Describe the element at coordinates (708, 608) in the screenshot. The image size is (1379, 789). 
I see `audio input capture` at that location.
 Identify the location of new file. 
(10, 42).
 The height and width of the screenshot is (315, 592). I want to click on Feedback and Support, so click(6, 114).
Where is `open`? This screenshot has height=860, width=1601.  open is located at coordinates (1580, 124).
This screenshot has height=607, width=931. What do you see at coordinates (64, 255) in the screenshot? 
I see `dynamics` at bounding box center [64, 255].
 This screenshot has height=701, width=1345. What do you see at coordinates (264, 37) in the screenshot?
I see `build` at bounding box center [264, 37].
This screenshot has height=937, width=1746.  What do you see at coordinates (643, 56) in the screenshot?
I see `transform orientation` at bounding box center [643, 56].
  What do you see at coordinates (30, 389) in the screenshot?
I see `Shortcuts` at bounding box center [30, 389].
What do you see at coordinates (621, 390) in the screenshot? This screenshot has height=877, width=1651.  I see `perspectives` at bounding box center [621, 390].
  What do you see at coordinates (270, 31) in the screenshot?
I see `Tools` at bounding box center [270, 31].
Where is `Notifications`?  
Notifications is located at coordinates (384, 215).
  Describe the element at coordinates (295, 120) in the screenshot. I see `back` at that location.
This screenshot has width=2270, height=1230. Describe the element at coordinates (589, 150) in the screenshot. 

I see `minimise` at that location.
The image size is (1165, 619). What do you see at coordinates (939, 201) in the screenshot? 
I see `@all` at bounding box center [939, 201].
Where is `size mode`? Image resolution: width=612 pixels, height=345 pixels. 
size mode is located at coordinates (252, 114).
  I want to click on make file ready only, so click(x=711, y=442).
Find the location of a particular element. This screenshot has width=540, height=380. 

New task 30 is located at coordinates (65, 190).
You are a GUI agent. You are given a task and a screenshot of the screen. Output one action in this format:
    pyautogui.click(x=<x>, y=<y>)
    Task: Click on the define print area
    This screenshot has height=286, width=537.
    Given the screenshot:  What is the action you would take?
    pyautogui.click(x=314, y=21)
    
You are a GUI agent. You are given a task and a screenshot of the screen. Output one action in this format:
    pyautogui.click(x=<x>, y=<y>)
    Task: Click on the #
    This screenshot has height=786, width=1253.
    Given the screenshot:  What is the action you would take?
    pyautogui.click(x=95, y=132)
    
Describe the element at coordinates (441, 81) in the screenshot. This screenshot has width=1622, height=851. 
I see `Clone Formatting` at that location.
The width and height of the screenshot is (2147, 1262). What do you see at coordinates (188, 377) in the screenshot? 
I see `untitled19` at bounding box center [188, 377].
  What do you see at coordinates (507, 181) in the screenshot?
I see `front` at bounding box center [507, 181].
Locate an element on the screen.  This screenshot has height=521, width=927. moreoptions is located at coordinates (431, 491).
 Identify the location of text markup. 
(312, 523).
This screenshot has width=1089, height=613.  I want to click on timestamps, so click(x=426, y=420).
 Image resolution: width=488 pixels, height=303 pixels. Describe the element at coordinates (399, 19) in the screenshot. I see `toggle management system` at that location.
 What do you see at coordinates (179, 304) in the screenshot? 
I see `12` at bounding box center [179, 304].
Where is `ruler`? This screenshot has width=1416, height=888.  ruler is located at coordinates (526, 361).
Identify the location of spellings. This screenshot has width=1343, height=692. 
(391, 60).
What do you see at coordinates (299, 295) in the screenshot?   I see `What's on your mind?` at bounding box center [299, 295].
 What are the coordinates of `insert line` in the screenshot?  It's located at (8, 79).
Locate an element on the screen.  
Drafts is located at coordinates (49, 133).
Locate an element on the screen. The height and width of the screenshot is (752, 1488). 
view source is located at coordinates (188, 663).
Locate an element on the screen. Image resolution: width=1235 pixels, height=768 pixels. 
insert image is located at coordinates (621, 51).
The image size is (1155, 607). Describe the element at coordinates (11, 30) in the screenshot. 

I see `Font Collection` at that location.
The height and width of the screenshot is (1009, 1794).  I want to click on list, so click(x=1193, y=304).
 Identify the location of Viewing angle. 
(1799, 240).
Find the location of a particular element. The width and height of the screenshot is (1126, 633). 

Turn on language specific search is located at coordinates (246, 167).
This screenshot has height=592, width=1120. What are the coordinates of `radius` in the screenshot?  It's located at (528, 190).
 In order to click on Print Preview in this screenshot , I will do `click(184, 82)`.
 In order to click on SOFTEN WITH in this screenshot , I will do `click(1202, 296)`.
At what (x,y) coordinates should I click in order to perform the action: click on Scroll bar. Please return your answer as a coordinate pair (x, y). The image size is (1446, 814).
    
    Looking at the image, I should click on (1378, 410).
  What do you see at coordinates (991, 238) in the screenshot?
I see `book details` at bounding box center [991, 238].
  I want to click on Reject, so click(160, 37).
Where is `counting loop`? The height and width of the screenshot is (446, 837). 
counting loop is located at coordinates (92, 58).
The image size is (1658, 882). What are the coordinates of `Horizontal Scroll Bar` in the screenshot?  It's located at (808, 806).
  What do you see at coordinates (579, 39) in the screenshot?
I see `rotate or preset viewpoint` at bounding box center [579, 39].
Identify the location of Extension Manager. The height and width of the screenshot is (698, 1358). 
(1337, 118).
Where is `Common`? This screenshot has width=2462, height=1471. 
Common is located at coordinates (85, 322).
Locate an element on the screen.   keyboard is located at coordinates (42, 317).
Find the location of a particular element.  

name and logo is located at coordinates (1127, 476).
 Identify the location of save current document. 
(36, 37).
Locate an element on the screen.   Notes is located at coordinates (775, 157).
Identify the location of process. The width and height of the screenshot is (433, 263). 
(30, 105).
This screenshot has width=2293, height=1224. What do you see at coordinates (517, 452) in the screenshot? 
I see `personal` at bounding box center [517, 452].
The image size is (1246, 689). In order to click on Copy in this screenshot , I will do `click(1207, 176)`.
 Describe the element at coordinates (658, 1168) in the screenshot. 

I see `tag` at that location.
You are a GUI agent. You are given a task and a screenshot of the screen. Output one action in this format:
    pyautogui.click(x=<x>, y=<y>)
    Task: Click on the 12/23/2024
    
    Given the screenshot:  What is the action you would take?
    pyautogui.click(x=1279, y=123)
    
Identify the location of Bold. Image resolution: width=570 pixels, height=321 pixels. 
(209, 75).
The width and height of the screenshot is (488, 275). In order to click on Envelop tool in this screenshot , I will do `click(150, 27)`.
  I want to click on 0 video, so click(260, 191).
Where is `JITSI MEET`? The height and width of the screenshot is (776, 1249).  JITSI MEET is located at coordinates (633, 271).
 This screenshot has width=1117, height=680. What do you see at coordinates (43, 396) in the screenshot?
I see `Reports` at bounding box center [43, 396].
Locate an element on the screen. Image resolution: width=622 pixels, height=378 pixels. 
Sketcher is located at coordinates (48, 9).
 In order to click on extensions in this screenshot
::::
_WHAT IS ASKED_: Reproduce the lines above word for word.

_OUTPUT OF THE EXERCISE_:
Describe the element at coordinates (708, 608) in the screenshot. The image size is (1379, 789). 
I see `audio input capture` at that location.
 Identify the location of new file. 
(10, 42).
 The height and width of the screenshot is (315, 592). I want to click on Feedback and Support, so click(6, 114).
Where is `open`? This screenshot has height=860, width=1601.  open is located at coordinates (1580, 124).
This screenshot has height=607, width=931. What do you see at coordinates (64, 255) in the screenshot? 
I see `dynamics` at bounding box center [64, 255].
 This screenshot has height=701, width=1345. What do you see at coordinates (264, 37) in the screenshot?
I see `build` at bounding box center [264, 37].
This screenshot has height=937, width=1746.  What do you see at coordinates (643, 56) in the screenshot?
I see `transform orientation` at bounding box center [643, 56].
  What do you see at coordinates (30, 389) in the screenshot?
I see `Shortcuts` at bounding box center [30, 389].
What do you see at coordinates (621, 390) in the screenshot? This screenshot has height=877, width=1651.  I see `perspectives` at bounding box center [621, 390].
  What do you see at coordinates (270, 31) in the screenshot?
I see `Tools` at bounding box center [270, 31].
Where is `Notifications`?  
Notifications is located at coordinates (384, 215).
  Describe the element at coordinates (295, 120) in the screenshot. I see `back` at that location.
This screenshot has width=2270, height=1230. Describe the element at coordinates (589, 150) in the screenshot. 

I see `minimise` at that location.
The image size is (1165, 619). What do you see at coordinates (939, 201) in the screenshot? 
I see `@all` at bounding box center [939, 201].
Where is `size mode`? Image resolution: width=612 pixels, height=345 pixels. 
size mode is located at coordinates (252, 114).
  I want to click on make file ready only, so click(x=711, y=442).
Find the location of a particular element. This screenshot has width=540, height=380. 

New task 30 is located at coordinates (65, 190).
You are a GUI agent. You are given a task and a screenshot of the screen. Output one action in this format:
    pyautogui.click(x=<x>, y=<y>)
    Task: Click on the define print area
    This screenshot has height=286, width=537.
    Given the screenshot:  What is the action you would take?
    pyautogui.click(x=314, y=21)
    
You are a GUI agent. You are given a task and a screenshot of the screen. Output one action in this format:
    pyautogui.click(x=<x>, y=<y>)
    Task: Click on the #
    This screenshot has height=786, width=1253.
    Given the screenshot:  What is the action you would take?
    pyautogui.click(x=95, y=132)
    
Describe the element at coordinates (441, 81) in the screenshot. This screenshot has width=1622, height=851. 
I see `Clone Formatting` at that location.
The width and height of the screenshot is (2147, 1262). What do you see at coordinates (188, 377) in the screenshot? 
I see `untitled19` at bounding box center [188, 377].
  What do you see at coordinates (507, 181) in the screenshot?
I see `front` at bounding box center [507, 181].
Locate an element on the screen.  This screenshot has height=521, width=927. moreoptions is located at coordinates (431, 491).
 Identify the location of text markup. 
(312, 523).
This screenshot has width=1089, height=613.  I want to click on timestamps, so click(x=426, y=420).
 Image resolution: width=488 pixels, height=303 pixels. Describe the element at coordinates (399, 19) in the screenshot. I see `toggle management system` at that location.
 What do you see at coordinates (179, 304) in the screenshot? 
I see `12` at bounding box center [179, 304].
Where is `ruler`? This screenshot has width=1416, height=888.  ruler is located at coordinates (526, 361).
Identify the location of spellings. This screenshot has width=1343, height=692. 
(391, 60).
What do you see at coordinates (299, 295) in the screenshot?   I see `What's on your mind?` at bounding box center [299, 295].
 What are the coordinates of `insert line` in the screenshot?  It's located at (8, 79).
Locate an element on the screen.  
Drafts is located at coordinates (49, 133).
Locate an element on the screen. The height and width of the screenshot is (752, 1488). 
view source is located at coordinates (188, 663).
Locate an element on the screen. Image resolution: width=1235 pixels, height=768 pixels. 
insert image is located at coordinates (621, 51).
The image size is (1155, 607). Describe the element at coordinates (11, 30) in the screenshot. 

I see `Font Collection` at that location.
The height and width of the screenshot is (1009, 1794).  I want to click on list, so click(x=1193, y=304).
 Identify the location of Viewing angle. 
(1799, 240).
Find the location of a particular element. The width and height of the screenshot is (1126, 633). 

Turn on language specific search is located at coordinates (246, 167).
This screenshot has height=592, width=1120. What are the coordinates of `radius` in the screenshot?  It's located at (528, 190).
 In order to click on Print Preview in this screenshot , I will do `click(184, 82)`.
 In order to click on SOFTEN WITH in this screenshot , I will do `click(1202, 296)`.
At what (x,y) coordinates should I click in order to perform the action: click on Scroll bar. Please return your answer as a coordinate pair (x, y). The image size is (1446, 814).
    
    Looking at the image, I should click on (1378, 410).
  What do you see at coordinates (991, 238) in the screenshot?
I see `book details` at bounding box center [991, 238].
  I want to click on Reject, so click(160, 37).
Where is `counting loop`? The height and width of the screenshot is (446, 837). 
counting loop is located at coordinates (92, 58).
The image size is (1658, 882). What are the coordinates of `Horizontal Scroll Bar` in the screenshot?  It's located at (808, 806).
  What do you see at coordinates (579, 39) in the screenshot?
I see `rotate or preset viewpoint` at bounding box center [579, 39].
Identify the location of Extension Manager. The height and width of the screenshot is (698, 1358). 
(1337, 118).
Where is `Common`? This screenshot has width=2462, height=1471. 
Common is located at coordinates (85, 322).
Locate an element on the screen.   keyboard is located at coordinates (42, 317).
Find the location of a particular element.  

name and logo is located at coordinates (1127, 476).
 Identify the location of save current document. 
(36, 37).
Locate an element on the screen.   Notes is located at coordinates (775, 157).
Identify the location of process. The width and height of the screenshot is (433, 263). 
(30, 105).
This screenshot has width=2293, height=1224. What do you see at coordinates (517, 452) in the screenshot? 
I see `personal` at bounding box center [517, 452].
The image size is (1246, 689). In order to click on Copy in this screenshot , I will do `click(1207, 176)`.
 Describe the element at coordinates (658, 1168) in the screenshot. 

I see `tag` at that location.
You are a GUI agent. You are given a task and a screenshot of the screen. Output one action in this format:
    pyautogui.click(x=<x>, y=<y>)
    Task: Click on the 12/23/2024
    
    Given the screenshot:  What is the action you would take?
    pyautogui.click(x=1279, y=123)
    
Identify the location of Bold. Image resolution: width=570 pixels, height=321 pixels. 
(209, 75).
The width and height of the screenshot is (488, 275). In order to click on Envelop tool in this screenshot , I will do `click(150, 27)`.
  I want to click on 0 video, so click(260, 191).
Where is `JITSI MEET`? The height and width of the screenshot is (776, 1249).  JITSI MEET is located at coordinates (633, 271).
 This screenshot has width=1117, height=680. What do you see at coordinates (43, 396) in the screenshot?
I see `Reports` at bounding box center [43, 396].
Locate an element on the screen. Image resolution: width=622 pixels, height=378 pixels. 
Sketcher is located at coordinates (48, 9).
 In order to click on extensions in this screenshot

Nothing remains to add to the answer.